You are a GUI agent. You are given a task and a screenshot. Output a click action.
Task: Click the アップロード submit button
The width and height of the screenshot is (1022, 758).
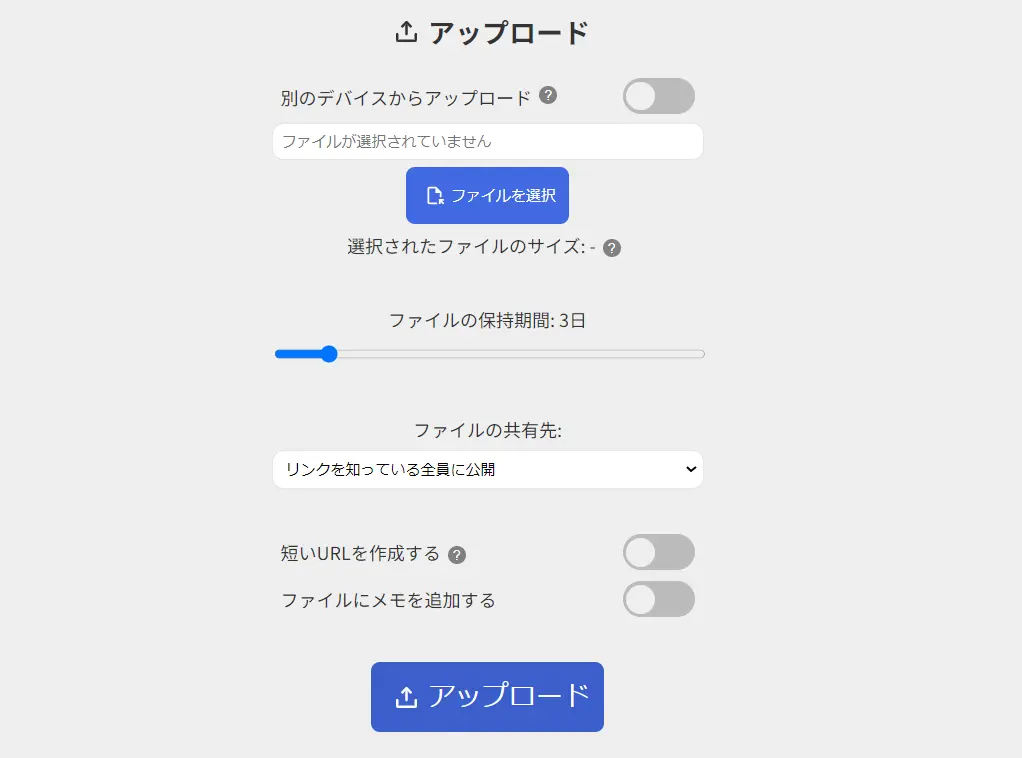click(x=487, y=696)
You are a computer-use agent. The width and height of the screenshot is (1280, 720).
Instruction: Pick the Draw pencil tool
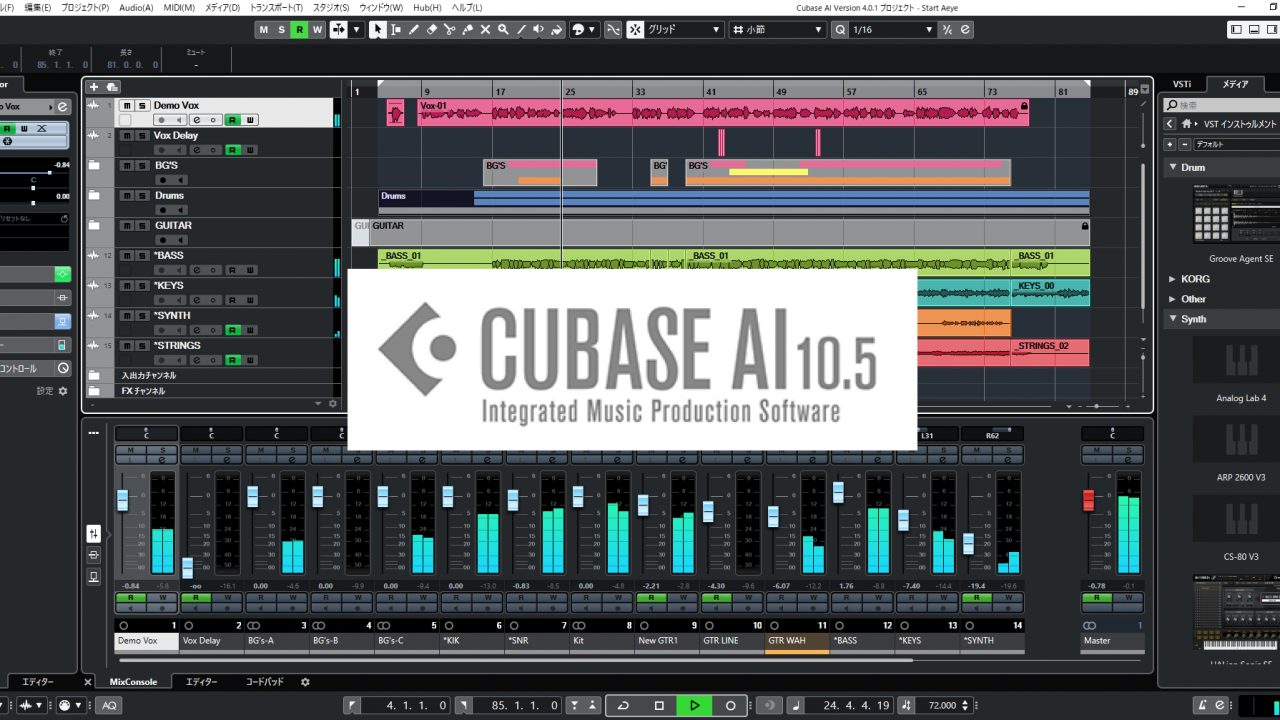(413, 30)
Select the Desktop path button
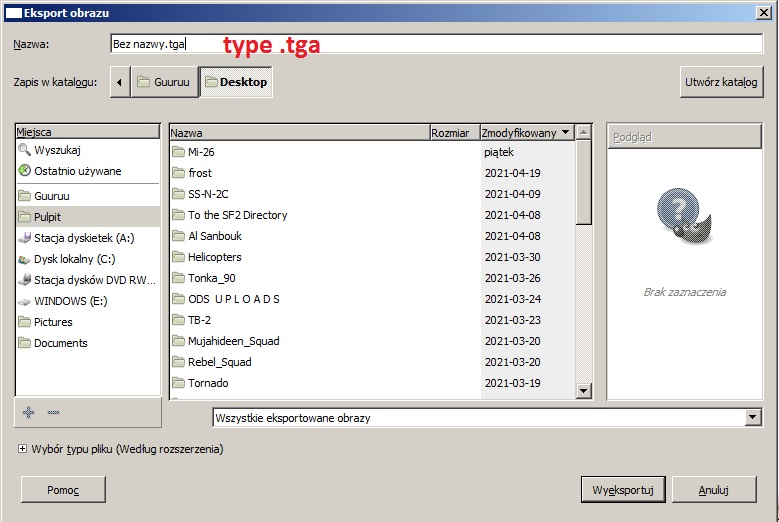 236,82
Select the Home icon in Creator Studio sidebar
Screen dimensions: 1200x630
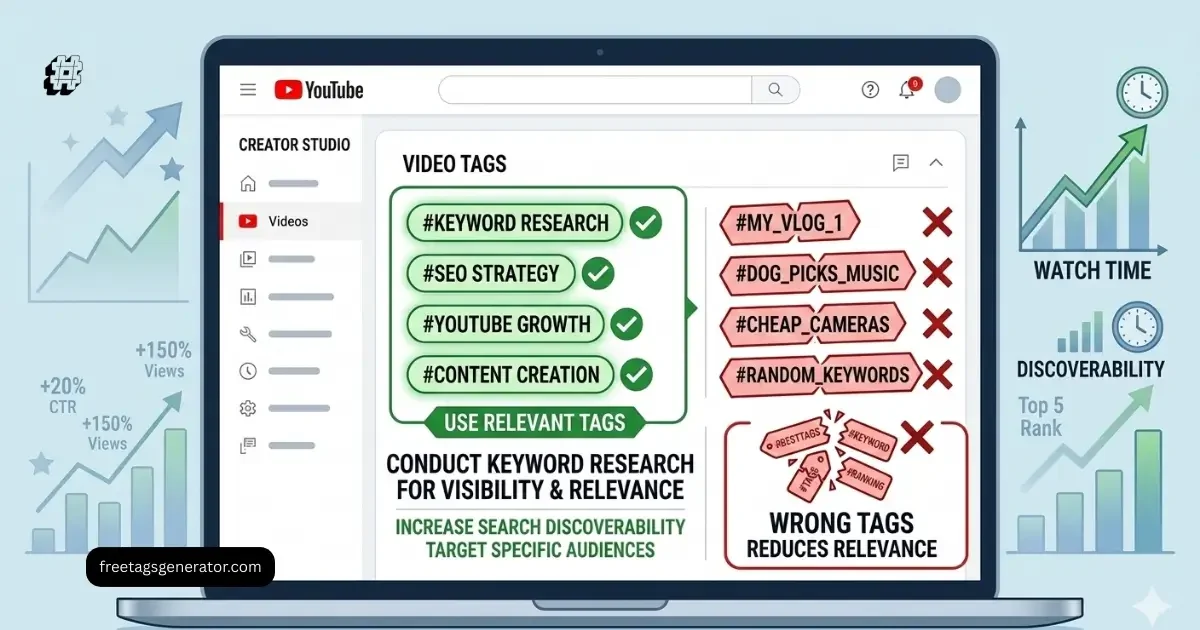coord(246,183)
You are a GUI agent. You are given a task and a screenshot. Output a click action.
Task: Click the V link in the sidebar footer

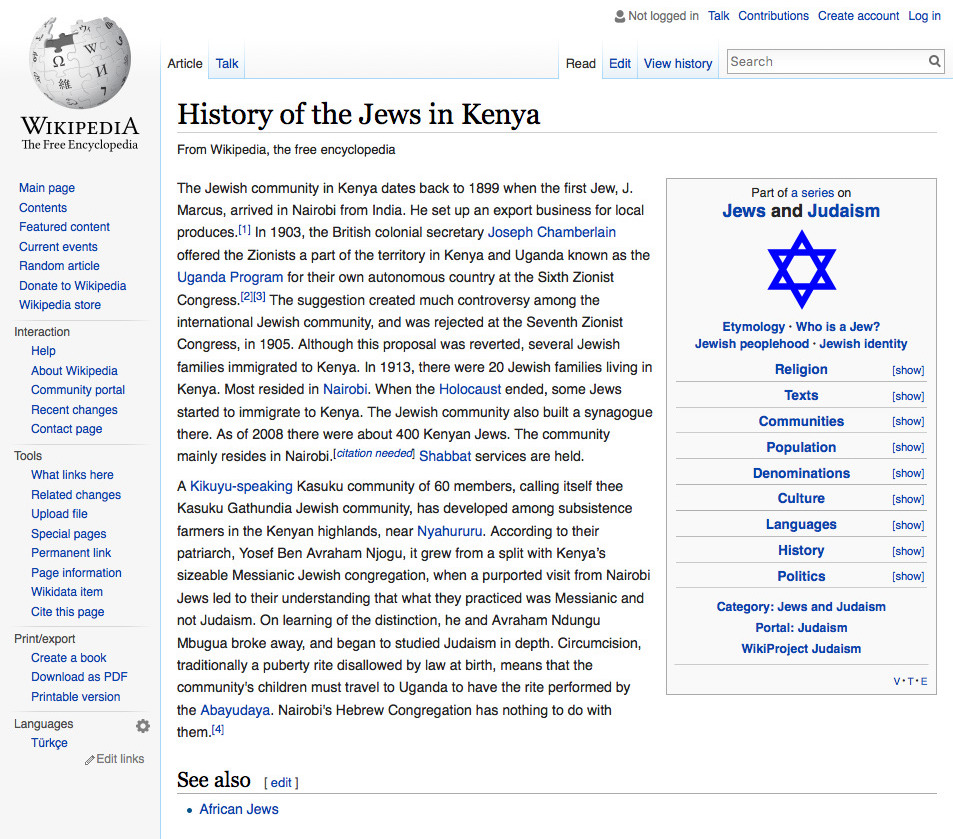896,680
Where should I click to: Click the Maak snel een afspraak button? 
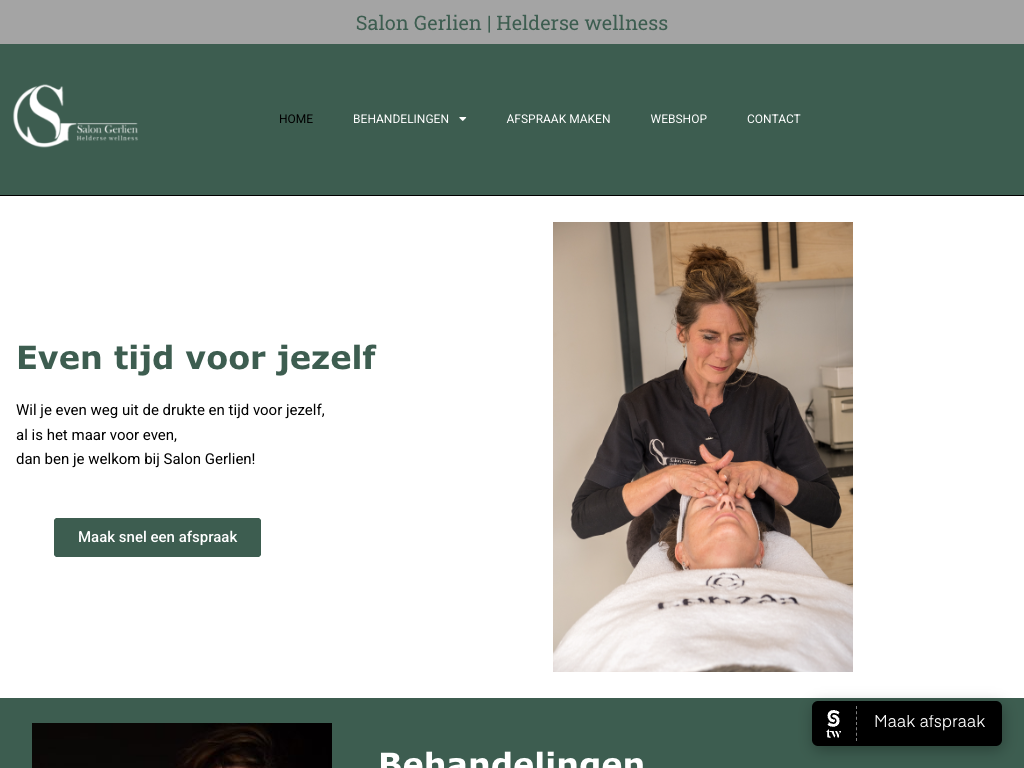click(x=157, y=537)
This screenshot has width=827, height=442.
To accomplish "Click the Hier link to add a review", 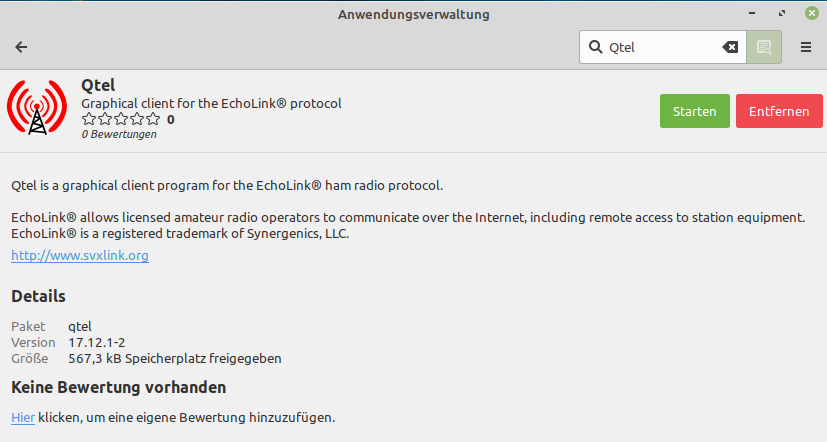I will click(x=23, y=417).
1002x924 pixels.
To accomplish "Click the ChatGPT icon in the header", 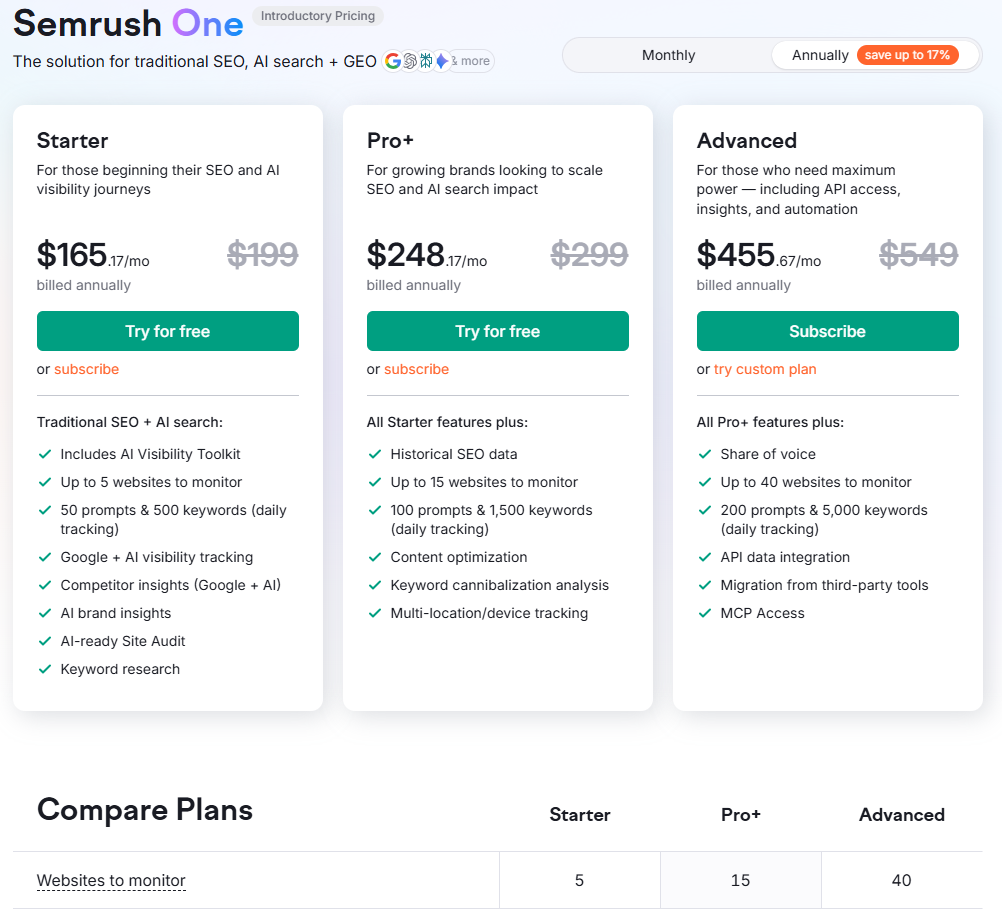I will (410, 60).
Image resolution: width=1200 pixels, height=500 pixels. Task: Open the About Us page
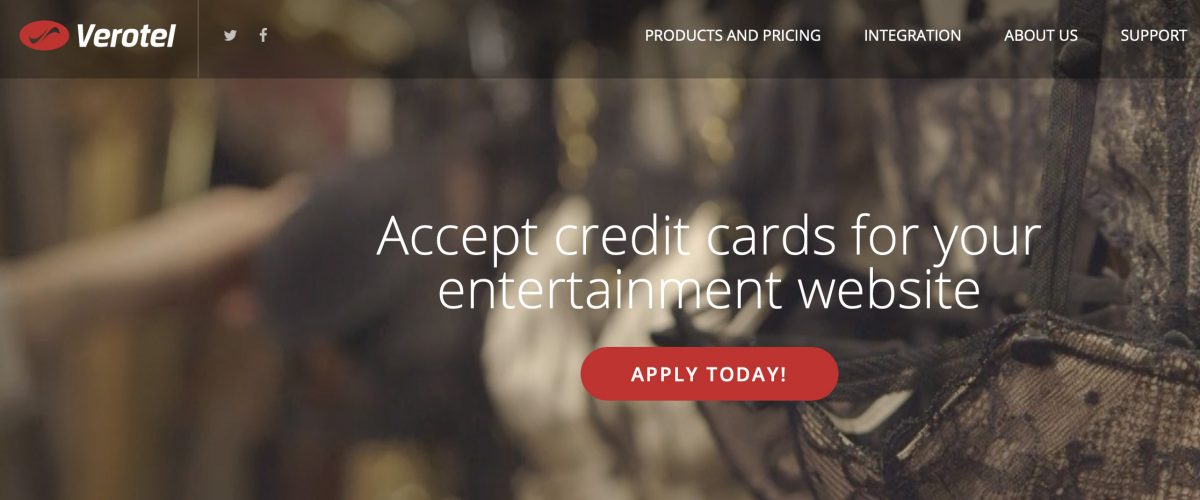1041,35
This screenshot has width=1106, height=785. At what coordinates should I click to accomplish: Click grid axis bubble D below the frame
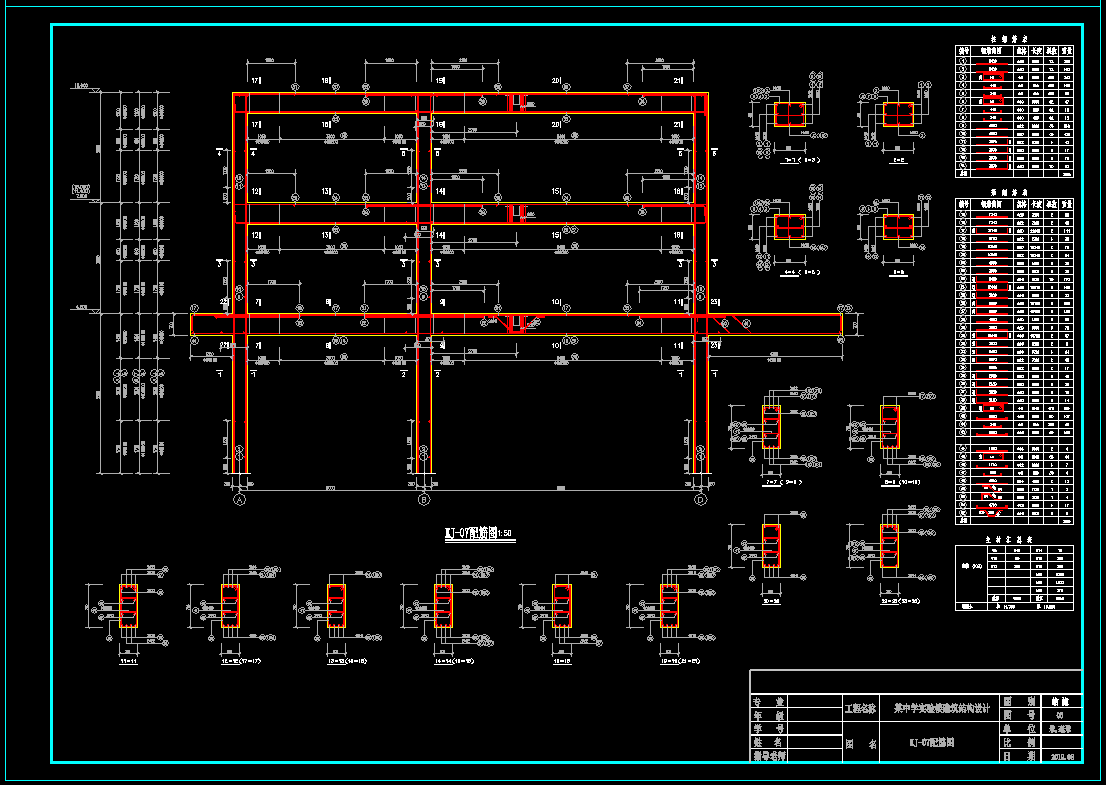click(700, 498)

==========

#### Exercise task
Reproduce everything from the line containing "This screenshot has width=1106, height=785." down to the end of the listing, requests included, adding 27 to every coordinate in the answers. Leave the pictures out.

#### Exercise answer
This screenshot has width=1106, height=785. At what coordinates should I click to accomplish: Click grid axis bubble D below the frame
click(727, 525)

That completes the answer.